It is well-known that volcanoes are dominated by non-linear processes, and continuous records over long periods of time are required to capture all aspects of volcanic seismicity. Thus, we will create a Parametric Seismic Database for long time series at a set of volcanoes using the vector of features defined above. Therefore, once the best set of features has been defined, FEMALE will transform the original raw seismic data bases into a new parametric seismic database, i.e., the transformation of the original long time series of seismograms to a new set of parametric matrices.

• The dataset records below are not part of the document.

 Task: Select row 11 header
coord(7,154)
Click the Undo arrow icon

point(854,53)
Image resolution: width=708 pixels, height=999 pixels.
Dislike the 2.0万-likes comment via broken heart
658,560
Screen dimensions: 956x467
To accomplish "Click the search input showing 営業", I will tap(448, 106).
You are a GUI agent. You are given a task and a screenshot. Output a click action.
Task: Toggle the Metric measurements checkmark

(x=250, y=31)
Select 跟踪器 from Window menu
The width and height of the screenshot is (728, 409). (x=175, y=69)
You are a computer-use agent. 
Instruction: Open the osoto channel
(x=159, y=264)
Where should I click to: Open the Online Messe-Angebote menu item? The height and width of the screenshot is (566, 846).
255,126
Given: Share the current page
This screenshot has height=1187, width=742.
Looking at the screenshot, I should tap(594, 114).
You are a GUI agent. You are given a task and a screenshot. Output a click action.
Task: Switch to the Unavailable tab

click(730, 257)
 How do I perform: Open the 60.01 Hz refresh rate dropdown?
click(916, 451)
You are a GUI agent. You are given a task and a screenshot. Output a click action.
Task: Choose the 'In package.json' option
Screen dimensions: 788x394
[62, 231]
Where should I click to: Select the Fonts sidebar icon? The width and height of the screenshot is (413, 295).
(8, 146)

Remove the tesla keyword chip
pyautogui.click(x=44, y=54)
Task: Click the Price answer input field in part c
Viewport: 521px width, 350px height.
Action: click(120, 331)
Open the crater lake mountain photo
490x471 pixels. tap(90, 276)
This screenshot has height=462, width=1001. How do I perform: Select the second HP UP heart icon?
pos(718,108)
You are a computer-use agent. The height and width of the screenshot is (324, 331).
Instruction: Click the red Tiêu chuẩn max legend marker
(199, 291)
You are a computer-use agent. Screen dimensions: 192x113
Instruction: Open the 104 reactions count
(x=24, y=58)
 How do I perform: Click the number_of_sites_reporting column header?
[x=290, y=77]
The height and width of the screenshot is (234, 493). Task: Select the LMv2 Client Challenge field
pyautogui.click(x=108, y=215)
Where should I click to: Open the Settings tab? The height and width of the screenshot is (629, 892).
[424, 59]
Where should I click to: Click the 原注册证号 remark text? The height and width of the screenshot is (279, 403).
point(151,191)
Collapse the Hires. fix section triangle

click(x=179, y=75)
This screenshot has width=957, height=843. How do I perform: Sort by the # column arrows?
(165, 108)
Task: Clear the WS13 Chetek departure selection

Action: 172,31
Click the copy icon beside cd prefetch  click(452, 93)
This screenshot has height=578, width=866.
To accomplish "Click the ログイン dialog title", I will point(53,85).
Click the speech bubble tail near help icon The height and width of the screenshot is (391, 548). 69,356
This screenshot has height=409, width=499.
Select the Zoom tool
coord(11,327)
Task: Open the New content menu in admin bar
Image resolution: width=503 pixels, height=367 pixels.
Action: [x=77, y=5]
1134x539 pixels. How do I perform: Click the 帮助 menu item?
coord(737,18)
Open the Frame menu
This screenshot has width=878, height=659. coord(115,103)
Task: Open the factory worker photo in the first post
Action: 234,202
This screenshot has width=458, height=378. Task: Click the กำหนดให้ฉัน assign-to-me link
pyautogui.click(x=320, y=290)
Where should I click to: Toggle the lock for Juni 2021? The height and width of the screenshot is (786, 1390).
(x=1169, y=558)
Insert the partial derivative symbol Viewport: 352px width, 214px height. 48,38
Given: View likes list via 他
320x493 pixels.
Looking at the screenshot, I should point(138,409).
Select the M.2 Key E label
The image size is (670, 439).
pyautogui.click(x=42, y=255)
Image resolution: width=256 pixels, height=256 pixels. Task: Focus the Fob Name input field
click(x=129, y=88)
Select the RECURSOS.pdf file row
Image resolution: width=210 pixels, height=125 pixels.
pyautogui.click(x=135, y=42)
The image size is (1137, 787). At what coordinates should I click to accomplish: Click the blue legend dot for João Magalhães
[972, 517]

WP2.1. Selection of the test volcanoes: acquisition of long-duration and continuous seismic data

We have selected three reference volcanoes from different eruptive regimes which can be used as models for most of the active volcanoes of the World: effusive (Kilauea), mixed effusive-explosive (Mt. Etna), dome-explosive (Asama). The case of Asama volcano is special, not only because is a very active scenario, but also the original classification of volcanic earthquakes of Minakami20 is from this volcano, and it will be interesting to see how state-of-the-art techniques may change many decades old view. For these volcanoes seismic records are publicly available including both many stations and cover a long time-span (15-20 years). They are also easily transferable to the Cloud services for storage and analysis. The advantage of the Cloud is the fast and universal access for all researchers involved in this work.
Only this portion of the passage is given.